## Work request
The required output is a copy of each line in the material below that includes "coordinates".

## Record set
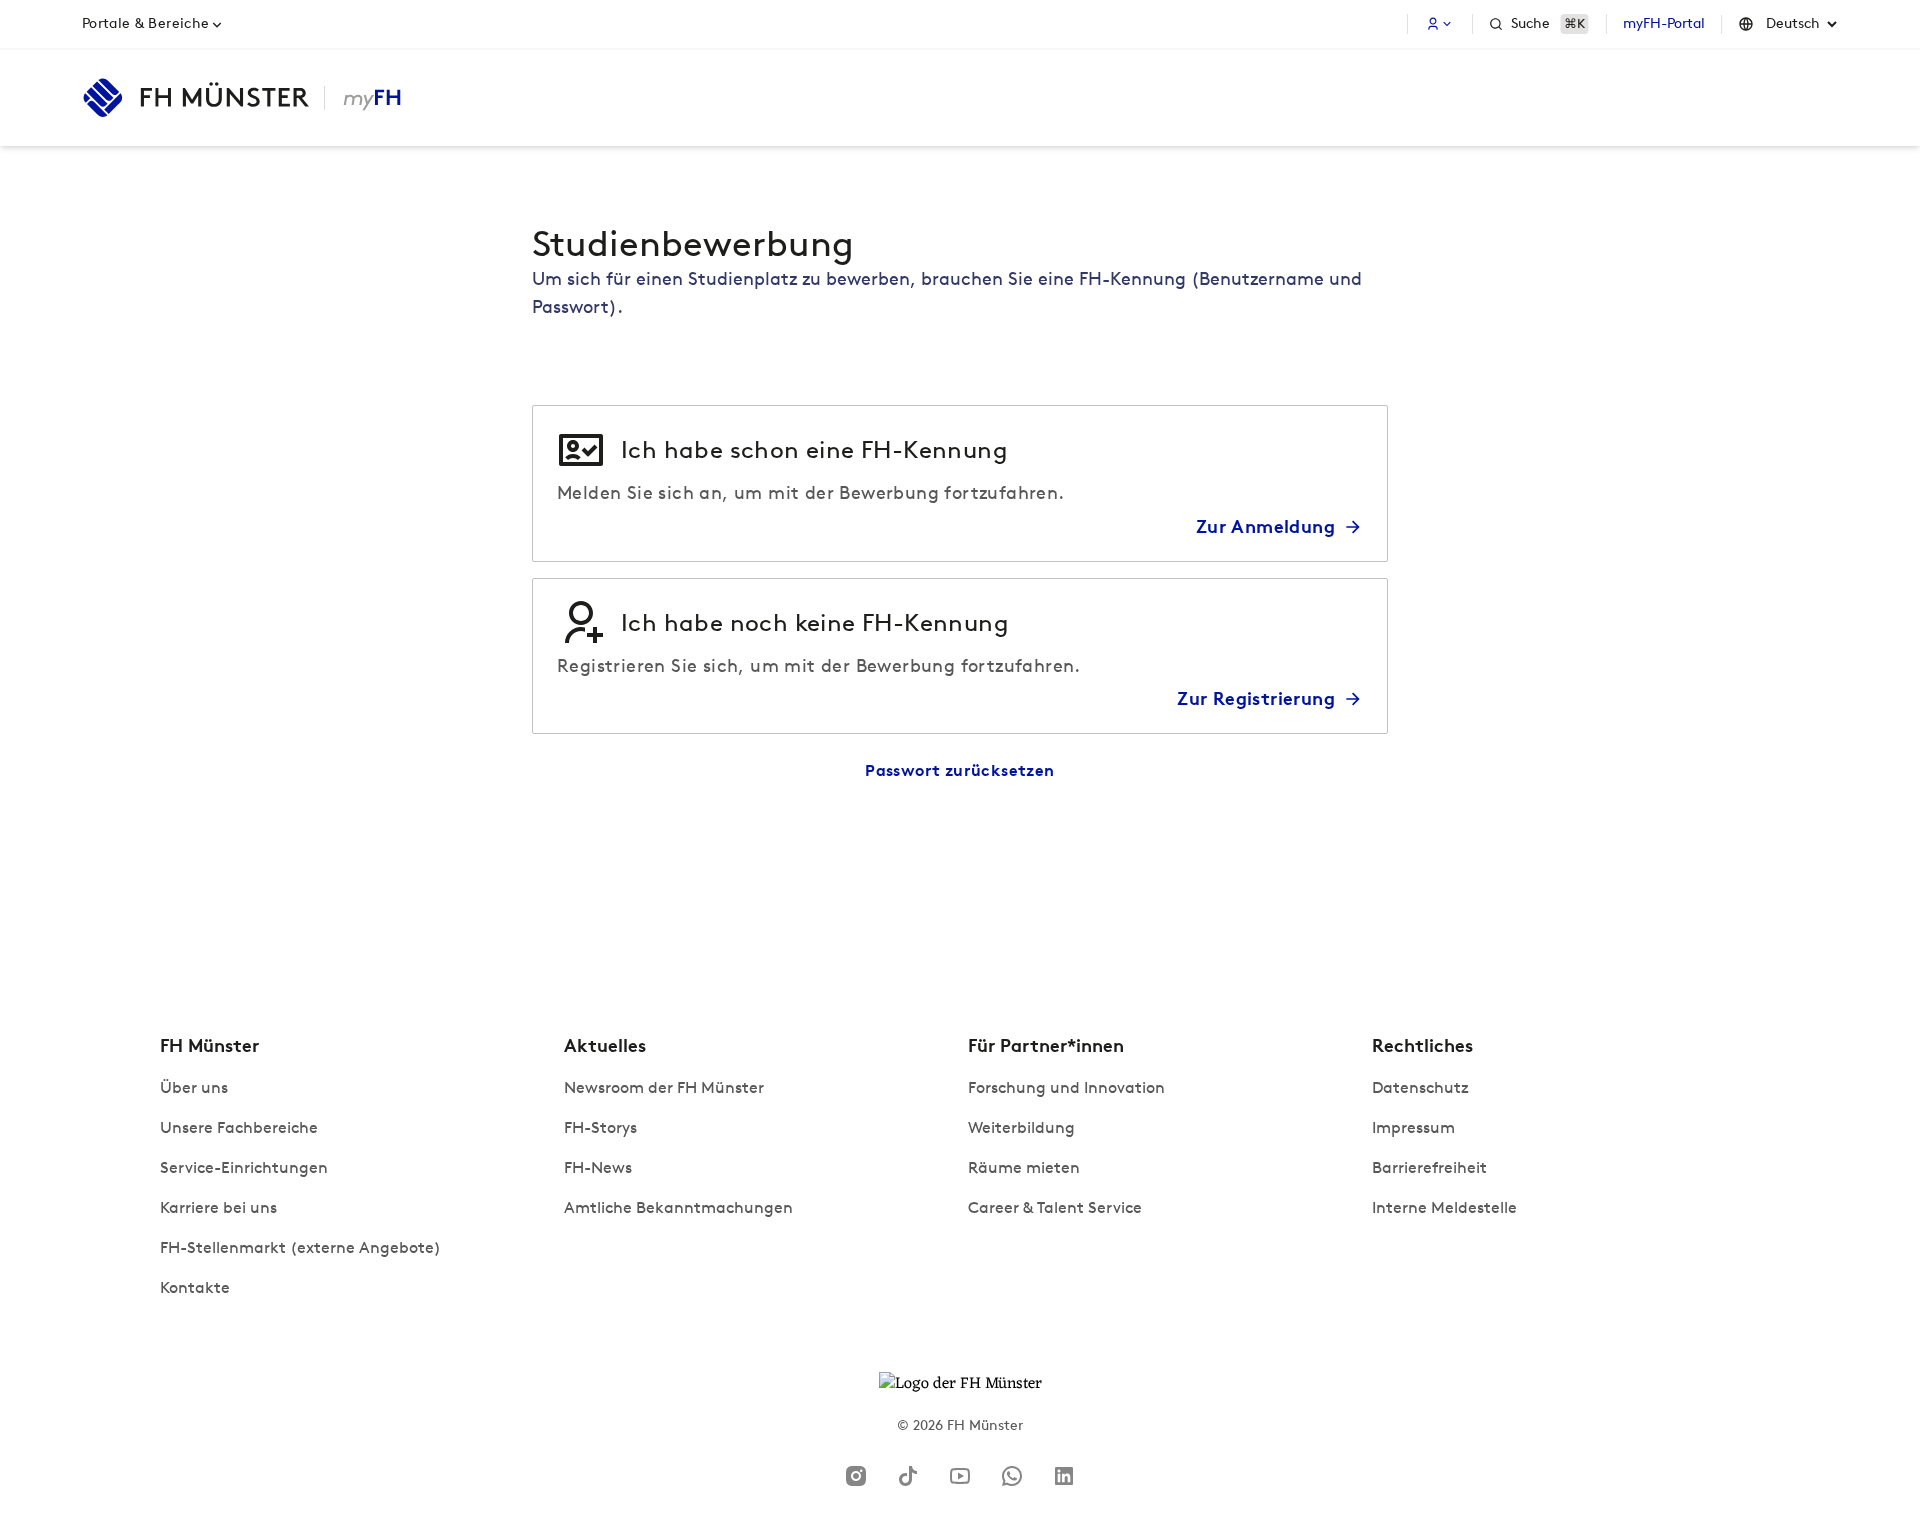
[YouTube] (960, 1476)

--

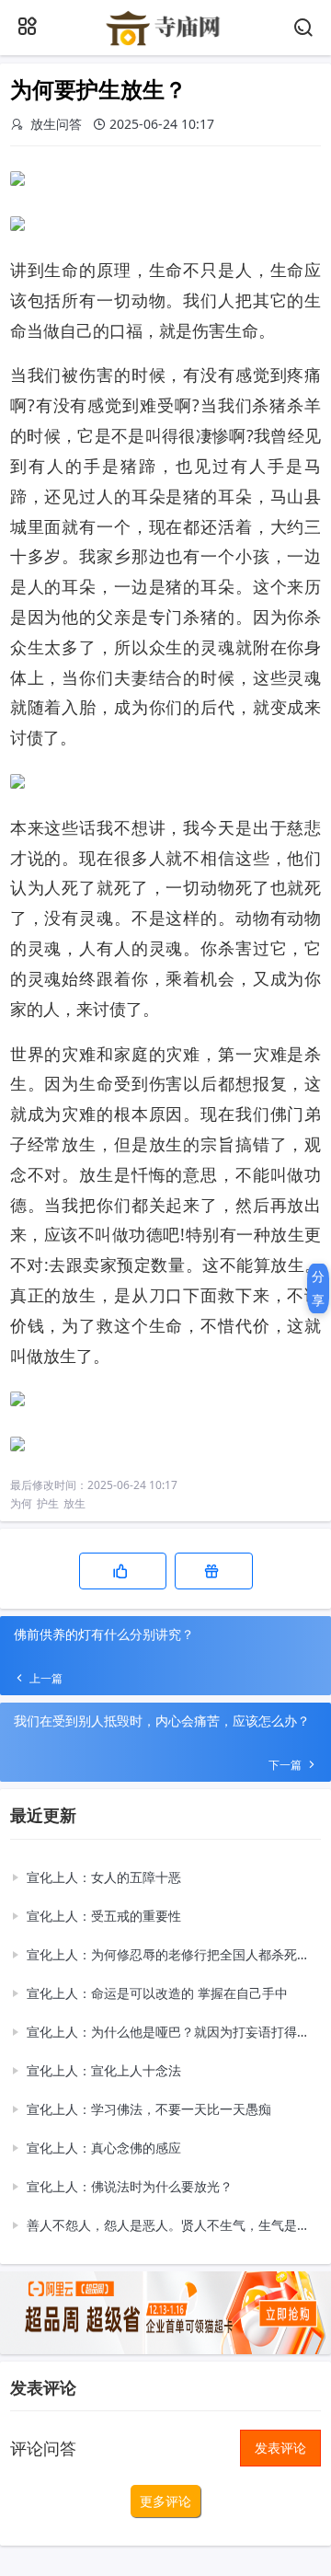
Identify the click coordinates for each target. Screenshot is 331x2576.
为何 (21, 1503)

==

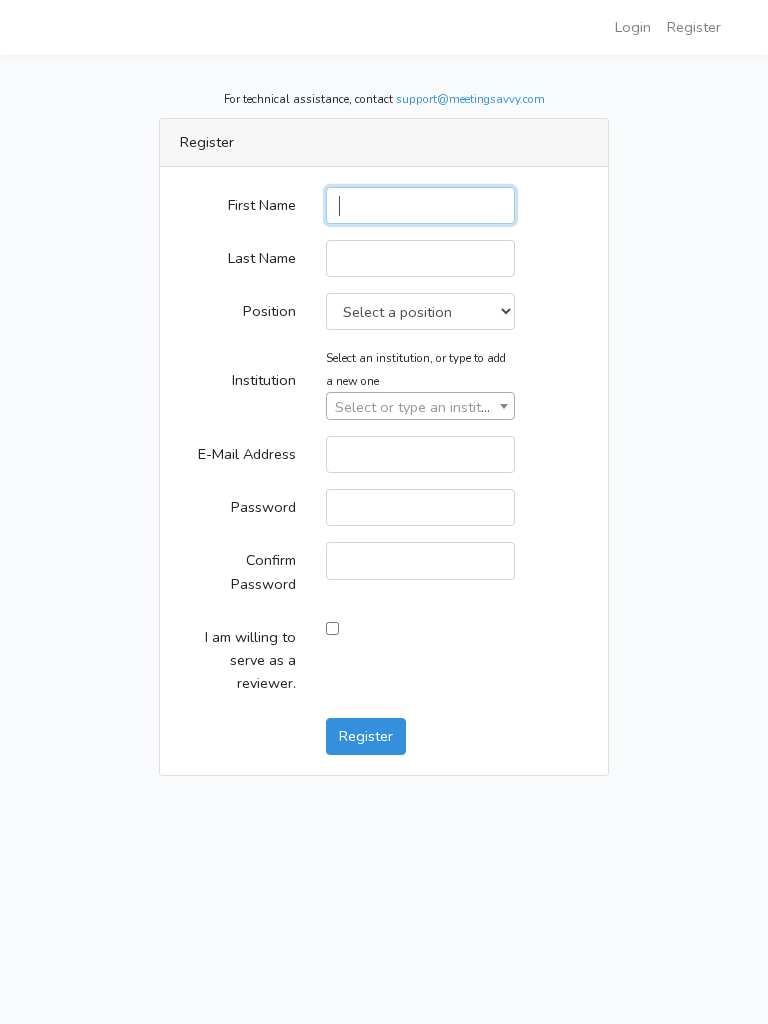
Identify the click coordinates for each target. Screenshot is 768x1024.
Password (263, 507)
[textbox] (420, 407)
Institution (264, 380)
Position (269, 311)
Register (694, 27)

## Task result
Identify the click coordinates for each target. Screenshot is 331x2576.
Identify the click coordinates for each target. Screenshot is 768x1024.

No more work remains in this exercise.